= Psychiatric Institute of Washington =

The Psychiatric Institute of Washington (PIW) is an acute (104 bed) psychiatric hospital in Washington, D.C. Opened in 1967, PIW is a short-term, private hospital. It offers behavioral healthcare to patients with mental and addictive illnesses, including children, adolescents, adults and the elderly. Services offered by PIW include inpatient, partial and intensive outpatient hospitalization, and group treatment programs for substance abuse and addiction.

As reported by US News, the Psychiatric Institute of Washington had 2,641 admissions and 1,766 outpatient visits in 2011. The hospital employed five physicians and dentists, twenty-two registered nurses, and ten practical nurses on its full-time medical staff. The hospital's part-time medical staff in 2011 included forty registered nurses and six practical nurses. PIW does not have a surgical unit or offer emergency department services.

==Inpatient services==
PIW is primarily an inpatient center. Patients admitted into the hospital undergo a standard number of evaluations and staff assignments before being placed on a coed unit. This includes an assessment from the Nursing staff upon first arrival, a psychiatric evaluation, and a complete history and physical exam.

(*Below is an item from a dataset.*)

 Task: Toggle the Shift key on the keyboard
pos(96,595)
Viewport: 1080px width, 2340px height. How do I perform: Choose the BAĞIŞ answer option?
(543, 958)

Patients are assigned a social worker as well as a "treatment team" consisting of the social worker, physician, and nurse. In order to give patients a sense of normalcy, every patient receives a complete program schedule for the unit they are placed on and an orientation to the unit's group therapy model.

The Psychiatric Institute of Washington offers six inpatient programs: Adult Psychiatric Services – Detox & Psych units, Child Services, Adolescent Services, The Center, and The School. Each of these programs target specific age and mental health need. As evident from the units' names, PIW serves not only adults seeking mental health support, it also has the capacity to treat younger populations in distress.

==Outpatient services==
Despite a general focus on inpatient care, PIW does offer two outpatient programs to patients who do not qualify for in-hospital care. The Day Center serves patients with daily anxieties while The Urgent Care Center, a newly established program in partnership with the Department of Mental Health and D.C. Superior Court provides immediate mental health assessments and treatment to defendants with mental health needs, as identified by judges, attorneys, and Pre-Trial Services Agency staff. Both programs are group therapy focused.

== Controversies ==
Since the early 2020s, the Psychiatric Institute of Washington (PIW) has faced increased scrutiny over patient safety, staffing, and treatment practices. Disability Rights DC issued multiple reports documenting patient-on-patient assaults, staffing shortages, and alleged deficiencies in oversight, while raising concerns that the hospital had underreported serious incidents to the District of Columbia Department of Behavioral Health. In 2024, an investigation by the Centers for Medicare & Medicaid Services found that PIW violated federal regulations following the reported sexual assault of a 10-year-old patient by an older patient, citing failures in patient placement and supervision.

PIW has also been the subject of several lawsuits alleging negligence and improper treatment. These include a wrongful death suit filed by the estate of a former patient, a negligence lawsuit alleging the hospital failed to prevent the sexual assault of a patient, and a 2025 federal class-action lawsuit brought by multiple former patients. The class-action complaint alleges that PIW and its parent company, Universal Health Services (UHS), improperly detained patients and prolonged hospitalizations without medical necessity in order to maximize insurance reimbursements. PIW and UHS have denied the allegations and stated that they intend to defend the litigation.

In December 2023, a PIW employee pleaded guilty to first-degree sexual abuse of a ward after sexually abusing an adolescent patient under his care. The following year, several adolescent patients assaulted an employee, obtained a staff identification badge, and escaped from the facility. PIW has disputed many of the allegations made by former patients, employees, and Disability Rights DC, stating that the safety of patients and staff is its highest priority and that it complies with applicable regulatory requirements.